*Work to complete:*
Rescale every entry in the data below: reproduce all lines, requests included, but multiply each coordinate in the answers by 2.15 and round to the nearest whole number, rounding halves up. Leave the numbers in the requests and their format samples unchanged.

(Data entries)
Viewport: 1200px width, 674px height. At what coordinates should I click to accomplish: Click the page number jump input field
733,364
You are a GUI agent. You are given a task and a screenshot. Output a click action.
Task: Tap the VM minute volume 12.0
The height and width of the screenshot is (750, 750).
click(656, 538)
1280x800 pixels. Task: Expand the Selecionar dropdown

*Exercise solution:*
Viewport: 1200px width, 674px height. At what coordinates should I click to accomplish: Click the page number jump input field
1576,783
You are a GUI agent. You are given a task and a screenshot. Output a click action.
Task: Tap the VM minute volume 12.0
The height and width of the screenshot is (750, 750).
click(1410, 1157)
1280x800 pixels. Task: Expand the Selecionar dropdown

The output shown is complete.